I had some issues with Code Name Verity, mainly the framing device.  I just couldn't buy into it, and while I thought it was great how it all came together, I never really got into it because I found the whole premise completely improbable.  I was worried it would be the same with this one.  The book blurb tells us that Rose is captured and sent to a concentration camp.  I was worried that Rose was actually going to be journaling from the camp!  But she was not.  The diary starts before she's captured, and after she escapes uses her journal to tell her story.

There were a couple instances that took me out of the story and didn't seem to fit in with the terrible realism the story was showing.  The dramatic sacrifice one of the girls makes for Rose, for example.  Rose's number is called and she knows that means she's going to sent to be gassed.  This happened to other girls before, and they were hidden, which is what happens for Rose.  But this time, for some reason, another girl has to sacrifice herself by wearing Rose's number.  Why didn't they cause confusion, like the other times they hid people?  Why didn't they just let the count come out wrong, like the other times?  It seemed like that scene was just there so Rose would feel the weight of someone else's death personally.

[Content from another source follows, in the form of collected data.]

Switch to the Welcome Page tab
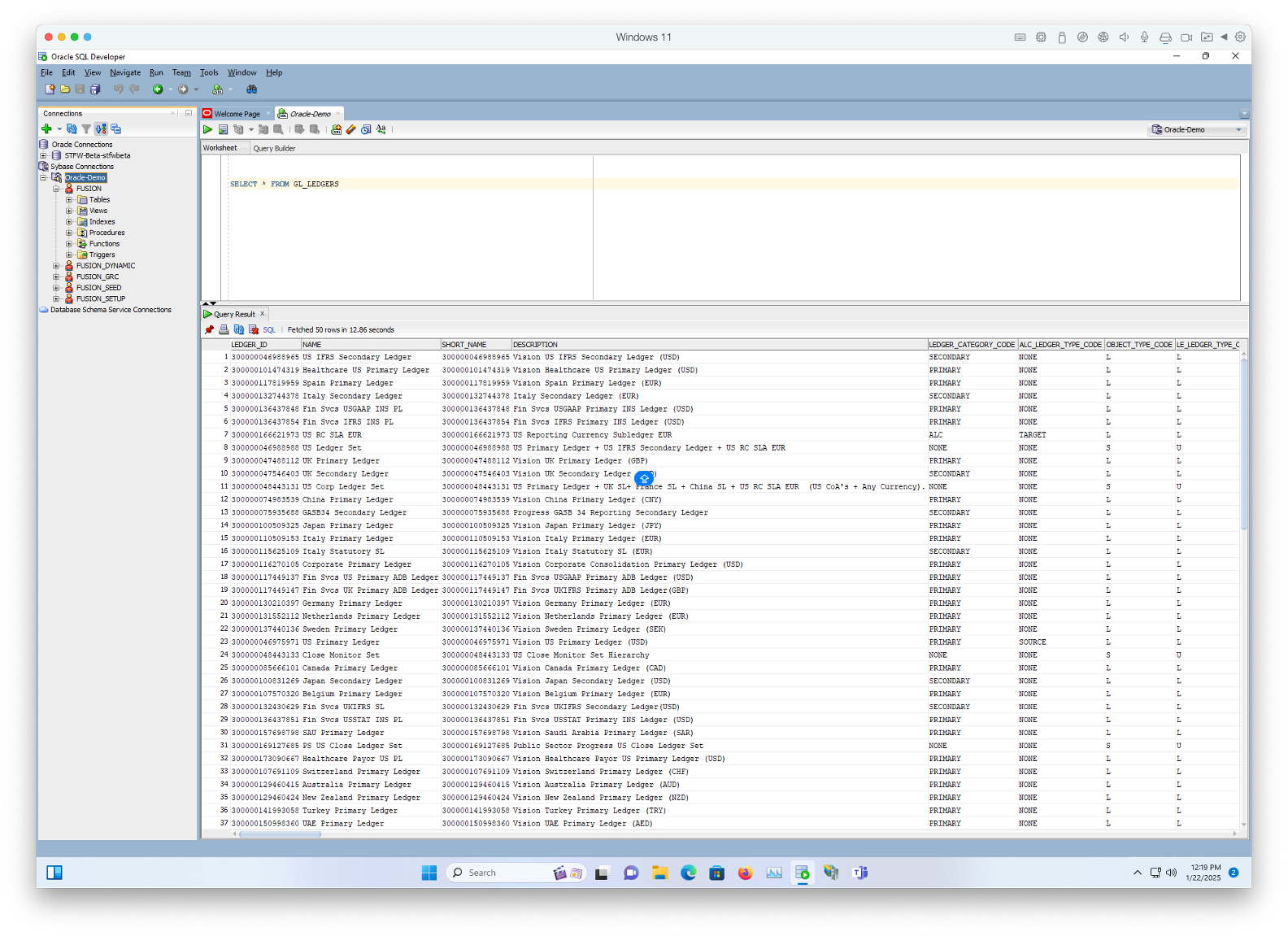 237,114
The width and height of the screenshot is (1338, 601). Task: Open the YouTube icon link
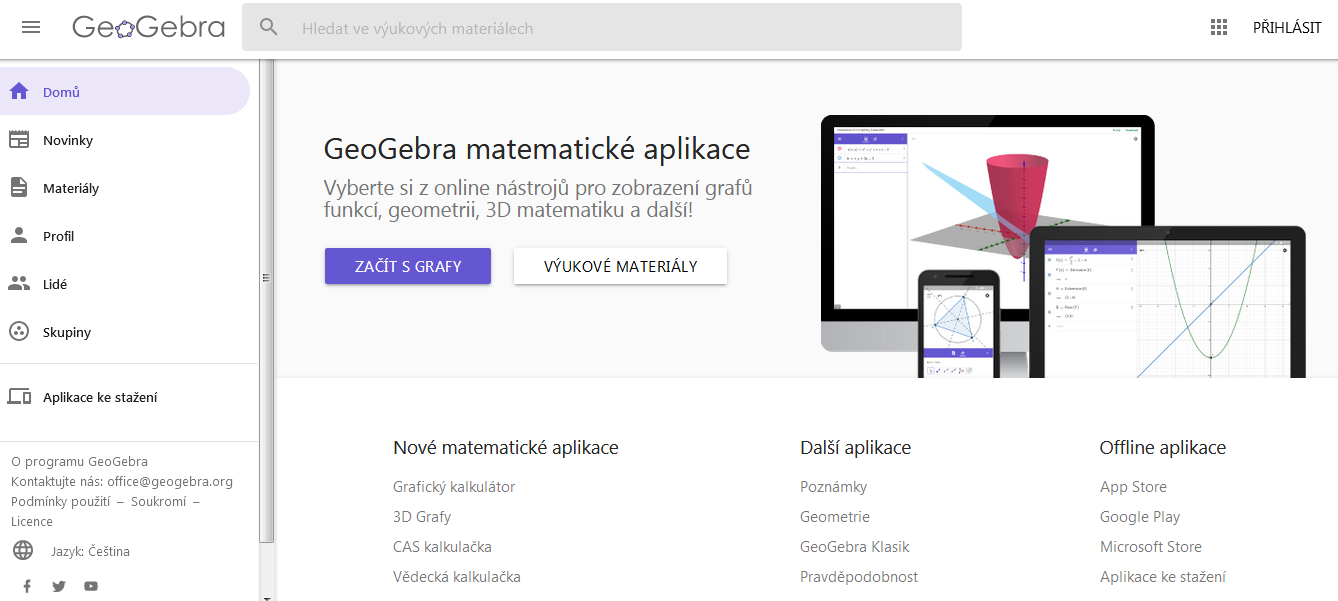(x=91, y=586)
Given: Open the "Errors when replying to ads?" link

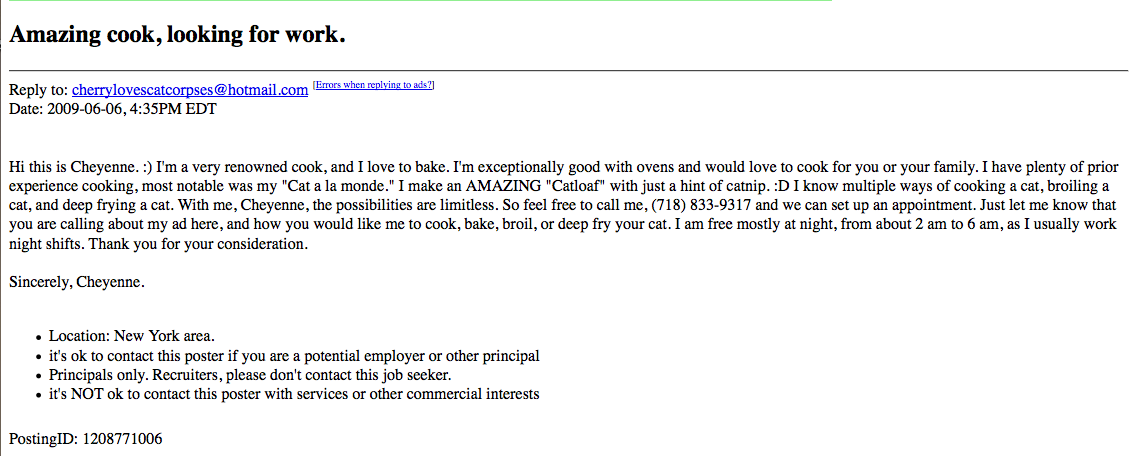Looking at the screenshot, I should [373, 85].
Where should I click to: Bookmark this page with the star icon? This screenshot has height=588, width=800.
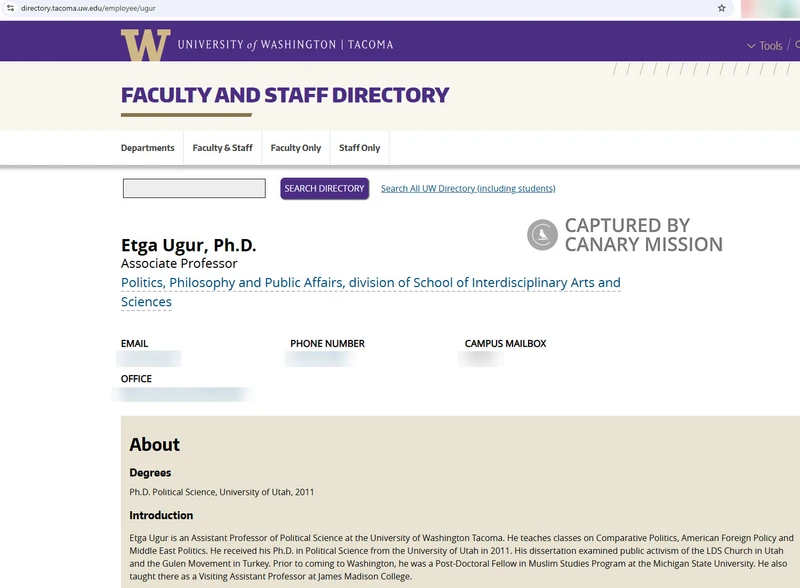[721, 8]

The escape was also kind of overly dramatic and unlikely, with Rose and Irina stealing a plane and dragging Roza aboard and crash landing in Belgium.  It would have been more realistic if they had hidden in the outer camp and waited until it was liberated by the Soviets.

Despite that, it was well done.  And it looked at a camp that doesn't often get a lot of attention, Ravensbruck.  This is probably because Ravensbruck wasn't actually a death camp, but a work camp, but was also where experimentation of prisoners went on.  The conditions of the camp were horrifying, as is the story of the Ravensbruck "rabbits," the women who were experimented on.

Something that Rose struggles with afterwards is her promise to tell the other girls' stories.  She wants to, but she's afraid.  She doesn't know how to make people understand what went on there.  The things that she saw, and the things that she did herself, no regular person could ever, ever possibly understand.  She promised to tell the world, but she can't even tell her closest friends.  

Rose finds her strength when she attends the Doctors' Trials in Nuremberg and sees her friends testifying against the people that did the terrible things to them.

Those who liked Code Name Verity will love that they can find out what happens to Maddie, as well as continuing on with the story that takes them through the end of the war.  Rose Under Fire stands well on it's own, and is a great recommendation for lovers of historical fiction.